Exercise description> Please edit the passage on the Bioclimatic Ecosystem Resilience Index: begin at the words "The results show" and stop after "reduction in precipitation.", putting "habitat destruction" in place of "habitat loss".

Document text>
★ ★ ★
A wide range of indicators has been developed to track progress towards achieving the 20 Aichi Biodiversity Targets adopted in 2010 by the Conference of the Parties (COP) of the Convention on Biological Diversity (CBD). Target 15 on ecosystem resilience and degradation, however, was poorly served by existing indicators.
In this paper, researchers from Australia introduce the Bioclimatic Ecosystem Resilience Index (BERI), tailored specifically to assess change in the capacity of ecosystems to retain biological diversity under climate change, thus addressing a key aspect of Aichi Target 15.
Occupying the middle ground between modelling of shifts in species distributions and analyses based on spatiotemporal patterns in climate alone, BERI is calculated based on input from three sources: 1) compositional-turnover models derived from species occurrences of all all terrestrial species (including GBIF-mediated data for vascular plants, reptiles and insects) combined with climate and environmental data, 2) scenarios of plausible future climates, and 3) data on observed changes in habitat condition resulting from ecosystem degradation, conservation and restoration.
As an example, the authors apply the approach to calculate and assess changes in BERI to a single forest biome (tropical and subtropical moist broadleaf forests) using turnover models for all vascular plants and habitat conditions for four different years.
The results show that in general, larger expanses of intact forest have higher BERI values, suggesting that overall levels of habitat loss and fragmentation are key determinants of the capacity of ecosystems to retain biodiversity under climate change. Projected changes in certain climate variables, however, also play an important role as some otherwise intact areas, such as parts of the Amazon, exhibited much lower BERI values than expected, potentially due to future reduction in precipitation.
★ ★ ★
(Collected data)

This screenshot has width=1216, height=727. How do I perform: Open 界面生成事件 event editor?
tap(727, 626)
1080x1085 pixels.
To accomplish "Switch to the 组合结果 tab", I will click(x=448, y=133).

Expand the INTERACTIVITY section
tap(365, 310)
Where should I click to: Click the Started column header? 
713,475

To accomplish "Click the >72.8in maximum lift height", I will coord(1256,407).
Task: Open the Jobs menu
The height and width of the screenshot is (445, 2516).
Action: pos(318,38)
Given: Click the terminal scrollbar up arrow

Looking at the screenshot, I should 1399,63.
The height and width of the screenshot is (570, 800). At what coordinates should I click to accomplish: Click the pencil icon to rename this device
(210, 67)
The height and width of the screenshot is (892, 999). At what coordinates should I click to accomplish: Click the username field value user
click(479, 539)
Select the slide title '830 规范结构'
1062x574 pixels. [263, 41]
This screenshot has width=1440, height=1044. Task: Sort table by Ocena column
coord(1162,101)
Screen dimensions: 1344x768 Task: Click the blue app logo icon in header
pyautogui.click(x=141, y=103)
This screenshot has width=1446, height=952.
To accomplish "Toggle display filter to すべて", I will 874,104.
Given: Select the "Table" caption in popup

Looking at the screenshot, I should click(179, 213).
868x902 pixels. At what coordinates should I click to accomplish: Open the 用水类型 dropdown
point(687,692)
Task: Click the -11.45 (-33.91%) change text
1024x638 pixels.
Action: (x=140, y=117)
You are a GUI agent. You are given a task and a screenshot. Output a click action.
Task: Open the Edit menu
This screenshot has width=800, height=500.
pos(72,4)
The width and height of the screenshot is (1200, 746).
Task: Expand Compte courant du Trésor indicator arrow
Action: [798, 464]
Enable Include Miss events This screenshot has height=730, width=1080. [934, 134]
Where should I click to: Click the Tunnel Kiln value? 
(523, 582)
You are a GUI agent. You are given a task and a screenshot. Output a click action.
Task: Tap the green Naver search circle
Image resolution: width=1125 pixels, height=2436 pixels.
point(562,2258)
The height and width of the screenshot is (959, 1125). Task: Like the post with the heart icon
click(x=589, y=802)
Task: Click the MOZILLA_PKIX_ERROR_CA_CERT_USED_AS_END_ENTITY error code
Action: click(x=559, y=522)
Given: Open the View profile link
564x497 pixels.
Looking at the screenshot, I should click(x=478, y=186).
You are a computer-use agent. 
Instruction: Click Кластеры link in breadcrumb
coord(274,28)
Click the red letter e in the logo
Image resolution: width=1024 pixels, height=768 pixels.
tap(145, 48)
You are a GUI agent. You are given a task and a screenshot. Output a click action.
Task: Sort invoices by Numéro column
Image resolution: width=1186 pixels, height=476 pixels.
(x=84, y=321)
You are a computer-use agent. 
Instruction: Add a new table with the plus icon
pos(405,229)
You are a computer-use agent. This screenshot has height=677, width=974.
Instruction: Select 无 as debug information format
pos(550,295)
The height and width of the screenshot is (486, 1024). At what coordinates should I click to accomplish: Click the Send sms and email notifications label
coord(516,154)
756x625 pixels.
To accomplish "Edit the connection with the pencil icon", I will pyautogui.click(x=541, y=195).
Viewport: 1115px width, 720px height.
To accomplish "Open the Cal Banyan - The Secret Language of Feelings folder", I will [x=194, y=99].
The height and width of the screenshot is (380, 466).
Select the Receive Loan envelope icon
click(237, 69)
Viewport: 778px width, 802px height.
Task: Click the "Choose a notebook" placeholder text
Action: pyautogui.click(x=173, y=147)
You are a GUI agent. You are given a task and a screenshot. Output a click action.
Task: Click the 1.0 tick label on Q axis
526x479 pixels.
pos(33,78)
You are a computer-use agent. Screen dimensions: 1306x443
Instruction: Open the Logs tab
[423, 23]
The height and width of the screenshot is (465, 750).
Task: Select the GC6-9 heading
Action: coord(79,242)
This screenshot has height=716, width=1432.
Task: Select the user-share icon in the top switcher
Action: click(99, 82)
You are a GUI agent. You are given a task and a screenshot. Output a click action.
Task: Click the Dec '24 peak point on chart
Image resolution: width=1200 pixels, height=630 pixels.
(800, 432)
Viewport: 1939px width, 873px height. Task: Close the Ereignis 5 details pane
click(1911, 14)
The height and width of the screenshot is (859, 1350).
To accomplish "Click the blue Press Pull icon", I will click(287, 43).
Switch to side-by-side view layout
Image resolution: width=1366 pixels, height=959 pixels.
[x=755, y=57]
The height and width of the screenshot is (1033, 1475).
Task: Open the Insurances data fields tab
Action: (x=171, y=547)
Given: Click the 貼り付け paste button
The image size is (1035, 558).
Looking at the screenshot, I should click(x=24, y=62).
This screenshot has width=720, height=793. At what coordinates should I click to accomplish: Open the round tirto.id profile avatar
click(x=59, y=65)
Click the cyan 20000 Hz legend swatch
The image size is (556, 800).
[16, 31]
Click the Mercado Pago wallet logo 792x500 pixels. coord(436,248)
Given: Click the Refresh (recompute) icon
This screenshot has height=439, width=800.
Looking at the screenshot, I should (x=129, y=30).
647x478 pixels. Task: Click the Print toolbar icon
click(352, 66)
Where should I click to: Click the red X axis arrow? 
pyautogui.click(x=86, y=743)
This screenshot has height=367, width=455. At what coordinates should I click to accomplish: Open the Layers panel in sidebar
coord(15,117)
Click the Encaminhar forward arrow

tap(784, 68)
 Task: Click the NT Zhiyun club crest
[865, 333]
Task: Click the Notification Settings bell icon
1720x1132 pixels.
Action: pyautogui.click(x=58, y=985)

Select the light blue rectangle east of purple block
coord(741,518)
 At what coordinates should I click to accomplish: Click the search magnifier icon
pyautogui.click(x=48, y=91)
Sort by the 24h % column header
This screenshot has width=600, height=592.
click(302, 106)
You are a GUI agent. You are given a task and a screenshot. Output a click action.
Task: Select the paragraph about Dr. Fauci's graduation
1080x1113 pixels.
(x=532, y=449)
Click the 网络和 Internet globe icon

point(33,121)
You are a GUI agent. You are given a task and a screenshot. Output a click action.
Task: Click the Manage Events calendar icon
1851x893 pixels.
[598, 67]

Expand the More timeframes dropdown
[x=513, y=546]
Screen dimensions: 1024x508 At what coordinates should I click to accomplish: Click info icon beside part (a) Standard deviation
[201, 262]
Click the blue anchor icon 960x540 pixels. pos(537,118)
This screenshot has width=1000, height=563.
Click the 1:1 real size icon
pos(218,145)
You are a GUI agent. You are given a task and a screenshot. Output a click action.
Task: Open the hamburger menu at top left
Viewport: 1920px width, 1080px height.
★ ★ ★
Written solution>
The results show that in general, larger expanses of intact forest have higher BERI values, suggesting that overall levels of habitat destruction and fragmentation are key determinants of the capacity of ecosystems to retain biodiversity under climate change. Projected changes in certain climate variables, however, also play an important role as some otherwise intact areas, such as parts of the Amazon, exhibited much lower BERI values than expected, potentially due to future reduction in precipitation.